HARTFORD, CT — Gov. Ned Lamont, who asked Connecticut labor unions to come to the table to have a conversation about scheduled raises, said that those discussions have not been productive.
“Look, I treasure the people who are on the frontlines,” Lamont said Tuesday outside the Connecticut Science Center.
Lamont said nursing home workers got a raise and he believes others, including those in state government, deserve “some combat pay.”
“In my world, the private sector, you delivered, and you delivered at incredible risk to yourself,” Lamont said.
However, Lamont said he couldn’t see himself giving everybody in state government a raise on June 30.

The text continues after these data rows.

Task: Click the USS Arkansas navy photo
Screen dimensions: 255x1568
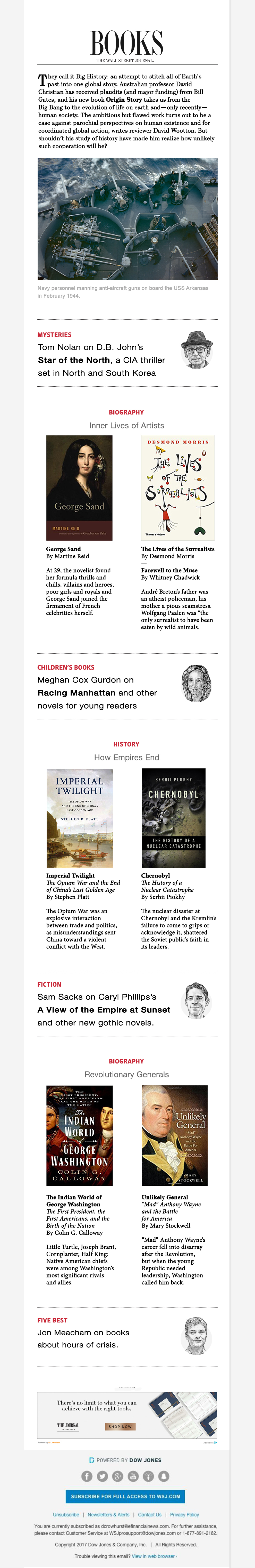Action: pyautogui.click(x=128, y=219)
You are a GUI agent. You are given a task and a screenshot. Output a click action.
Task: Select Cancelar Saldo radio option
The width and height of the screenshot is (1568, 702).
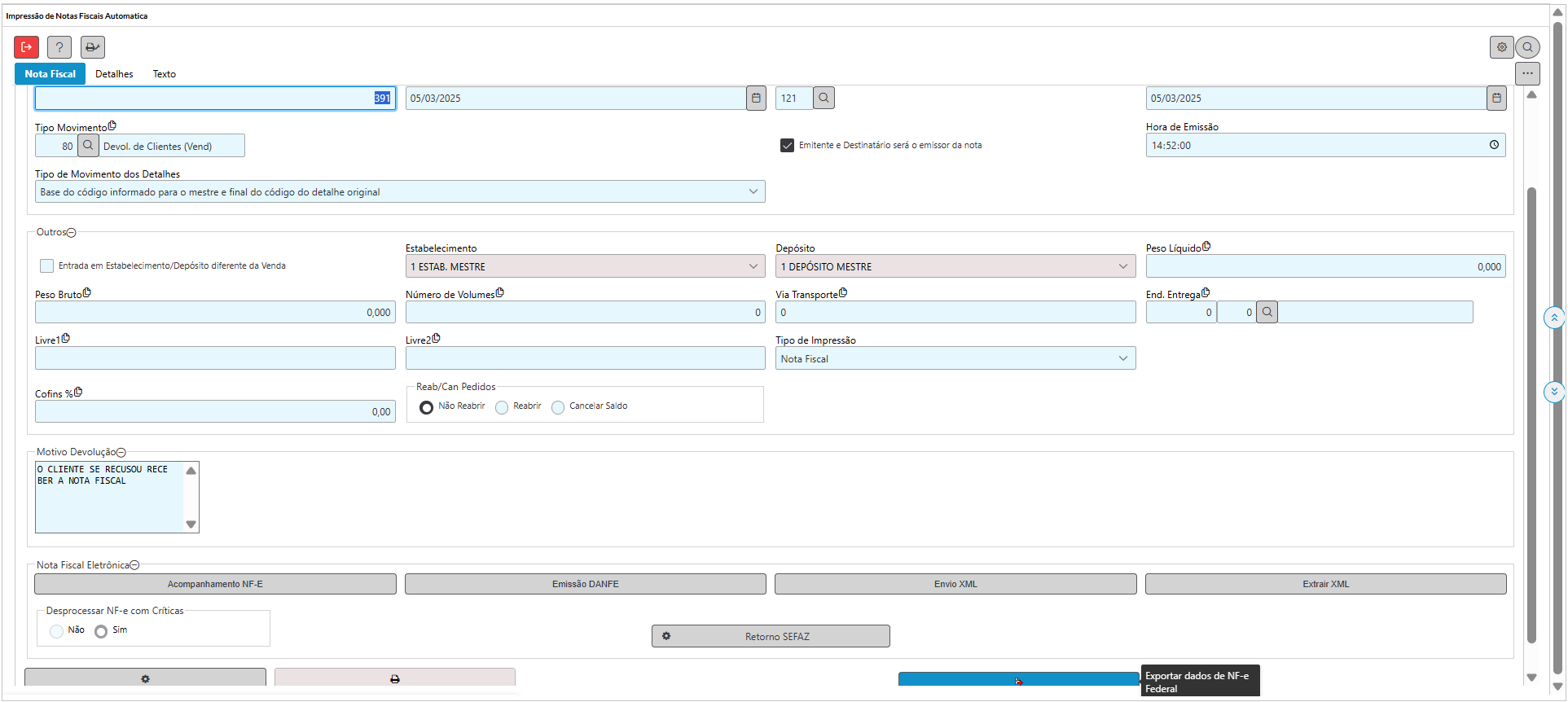(558, 407)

Lamont said if it were up to him and not something contractual, “I would put it off.”
He said there’s 20% unemployment and lot of people are furloughed or losing 20% of their pay “just so they can keep their jobs.”
“I’m not looking to lay anybody off, but I think that’s what we should do,” Lamont said.
Labor officials pointed to a May 9 statement explaining that the State Employees Bargaining Agent Coalition met with Lamont on May 5.
“SEBAC union leaders attending solely to listen to the administration. No further meetings with the administration are scheduled,” they wrote in a statement.
“Of course, state employees are already sharing the state’s fiscal pain. Those raises are due in accordance with the 2017 SEBAC Agreement, where state employees to date have received one general wage increase in the last four fiscal years. Meanwhile large corporations and multi-millionaires and billionaires have done little to help address state fiscal issues. Their state and local tax rate remains below that of working families,” the group said in a statement.
The raises were negotiated by former Gov. Dannel P. Malloy.
Under the 2017 SEBAC deal, state worker pay increases include a 3.5% general wage increase and an annual step increase of 2%. The raises are estimated to cost the state $119 million from the General Fund and $15.3 million from the Special Transportation Fund, which covers the cost of employees at the Transportation Department.
Sal Luciano, president of the AFL-CIO, said that if state employees were asked to forego their raises it would be the seventh time in 10 years. Luciano said he understands the concern over the budget, but many of these workers are working 16-hour shifts and endangering themselves and their families.
“You can’t go back to the well when these workers are putting their lives on the line,” Luciano said.
Senate Republican Leader Len Fasano said he’s disheartened by the union response.
“I hope the legislature remembers this when they come back with their contract,” Fasano said.
He said it’s not like they were asking them to forever forego their raises.